**Written exercise 1**
Arrange the rows as a Markdown table with the columns "No." and "Line", starting at the line containing "Click the DEA indicator label" and ending with, and including, the line containing "(x=277, y=341)". Leave out blank lines.

**Selected text**
Math coprocessor

Question about which tools to use, bugs, the best way to implement a function, etc should go here. Don't forget to see if your question is answered in the wiki first! When in doubt post here.
Post Reply
Candamir

Math coprocessor

Post by Candamir »

I have googled a bit about the math coprocessor of Intel (x87), but I still have some doubts. Is this coprocessor automatically called by the CPU when requested to perform a floating point operation or must I write a "math server" for my microkernel in order to use this device?

Candamir
durand
Member
Member
Posts: 193
Joined: Wed Dec 21, 2005 12:00 am
Location: South Africa
Contact:

Re:Math coprocessor

Post by durand »

The math coprocessor is automatically called BUT, just like the CPU, it only has one set of working registers and it's state needs to be initialized, saved and restored for each thread which will be using it.

So, for each thread, you need to provide a 512 byte memory location into and out of which you can FXSAVE and FXRSTOR (fast versions of the FPU save and restore operands. These need to be enabled in CR4). The FPU needs to be initialized before each thread uses it using the FINIT. Initialization only needs to occur at the launch of the thread. Thereafter, you save and restore the FPU state from the buffer as you context switch in and out of the thread execution.

You can also set some bits in CR0 to generate a device-not-found exception whenever a thread attempts to use the FPU. (bits 1 and 5). Using this exception, you can prevent having to finit, fsave, frstor until a thread actually accesses it. When it does access the FPU and cause an exception, you can FINIT if it's the first time, and then start the FPU state saving/restoring for that particular thread. In this way, you prevent the overhead of providing a feature which only a few threads will use and you still only incur a slight penalty when it initially uses an FPU operand.

The FPU FXSAVE, FXRSTOR operands also save the SSE, SSE2, MMX and 3DNow! registers into this byte buffer. You'll be providing access to all these CPU features if you implement FPU support.
User avatar
kataklinger
Member
Member
Posts: 381
Joined: Fri Nov 04, 2005 12:00 am
Location: Serbia

Re:Math coprocessor

Post by kataklinger »

durand wrote: You can also set some bits in CR0 to generate a device-not-found exception whenever a thread attempts to use the FPU. (bits 1 and 5). Using this exception, you can prevent having to finit, fsave, frstor until a thread actually accesses it. When it does access the FPU and cause an exception, you can FINIT if it's the first time, and then start the FPU state saving/restoring for that particular thread. In this way, you prevent the overhead of providing a feature which only a few threads will use and you still only incur a slight penalty when it initially uses an FPU operand.
On a SMP system, this is a little harder to do. And I still haven't got any good solutions for that problem...
durand
Member
Member
Posts: 193
Joined: Wed Dec 21, 2005 12:00 am
Location: South Africa
Contact:

Re:Math coprocessor

Post by durand »

**Data listing**
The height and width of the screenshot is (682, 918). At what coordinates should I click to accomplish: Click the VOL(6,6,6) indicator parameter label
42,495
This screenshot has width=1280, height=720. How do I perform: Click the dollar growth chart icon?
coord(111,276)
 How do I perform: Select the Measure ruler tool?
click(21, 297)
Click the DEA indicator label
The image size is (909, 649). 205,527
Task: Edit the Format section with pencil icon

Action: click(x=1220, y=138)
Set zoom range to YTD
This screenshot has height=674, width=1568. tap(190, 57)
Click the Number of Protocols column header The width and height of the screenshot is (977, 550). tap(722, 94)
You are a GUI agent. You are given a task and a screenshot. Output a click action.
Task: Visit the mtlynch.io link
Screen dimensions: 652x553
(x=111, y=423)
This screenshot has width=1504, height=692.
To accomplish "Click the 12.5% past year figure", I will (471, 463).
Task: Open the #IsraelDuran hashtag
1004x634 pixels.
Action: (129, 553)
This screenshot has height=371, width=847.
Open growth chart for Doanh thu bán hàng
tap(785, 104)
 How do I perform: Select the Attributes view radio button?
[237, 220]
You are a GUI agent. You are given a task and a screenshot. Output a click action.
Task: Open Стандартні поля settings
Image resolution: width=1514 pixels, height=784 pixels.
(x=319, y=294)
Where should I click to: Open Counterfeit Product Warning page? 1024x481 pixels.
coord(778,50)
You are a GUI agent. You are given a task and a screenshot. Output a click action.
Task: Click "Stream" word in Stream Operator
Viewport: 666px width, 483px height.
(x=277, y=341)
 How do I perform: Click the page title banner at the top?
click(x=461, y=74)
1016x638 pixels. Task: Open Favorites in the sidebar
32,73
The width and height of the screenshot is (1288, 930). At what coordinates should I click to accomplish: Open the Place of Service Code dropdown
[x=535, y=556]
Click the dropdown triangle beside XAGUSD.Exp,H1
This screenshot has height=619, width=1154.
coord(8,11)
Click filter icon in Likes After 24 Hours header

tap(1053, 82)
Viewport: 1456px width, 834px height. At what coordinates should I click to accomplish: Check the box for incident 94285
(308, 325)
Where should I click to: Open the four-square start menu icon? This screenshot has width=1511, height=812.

**Written exercise 2**
Answer these questions about the math coprocessor thread, one answer per line:
(a) How large is the memory location that durand says each thread needs for FXSAVE and FXRSTOR?
(b) Which bits in CR0 can be set to generate a device-not-found exception?
(c) On what kind of system does kataklinger say this approach is a little harder to do?

**Full solution 1**
| No. | Line |
|---|---|
| 1 | Click the DEA indicator label |
| 2 | The image size is (909, 649). 205,527 |
| 3 | Task: Edit the Format section with pencil icon |
| 4 | Action: click(x=1220, y=138) |
| 5 | Set zoom range to YTD |
| 6 | This screenshot has height=674, width=1568. tap(190, 57) |
| 7 | Click the Number of Protocols column header The width and height of the screenshot is (977, 550). tap(722, 94) |
| 8 | You are a GUI agent. You are given a task and a screenshot. Output a click action. |
| 9 | Task: Visit the mtlynch.io link |
| 10 | Screen dimensions: 652x553 |
| 11 | (x=111, y=423) |
| 12 | This screenshot has width=1504, height=692. |
| 13 | To accomplish "Click the 12.5% past year figure", I will (471, 463). |
| 14 | Task: Open the #IsraelDuran hashtag |
| 15 | 1004x634 pixels. |
| 16 | Action: (129, 553) |
| 17 | This screenshot has height=371, width=847. |
| 18 | Open growth chart for Doanh thu bán hàng |
| 19 | tap(785, 104) |
| 20 |  How do I perform: Select the Attributes view radio button? |
| 21 | [237, 220] |
| 22 | You are a GUI agent. You are given a task and a screenshot. Output a click action. |
| 23 | Task: Open Стандартні поля settings |
| 24 | Image resolution: width=1514 pixels, height=784 pixels. |
| 25 | (x=319, y=294) |
| 26 | Where should I click to: Open Counterfeit Product Warning page? 1024x481 pixels. |
| 27 | coord(778,50) |
| 28 | You are a GUI agent. You are given a task and a screenshot. Output a click action. |
| 29 | Task: Click "Stream" word in Stream Operator |
| 30 | Viewport: 666px width, 483px height. |
| 31 | (x=277, y=341) |

**Full solution 2**
(a) 512 bytes
(b) Bits 1 and 5
(c) An SMP system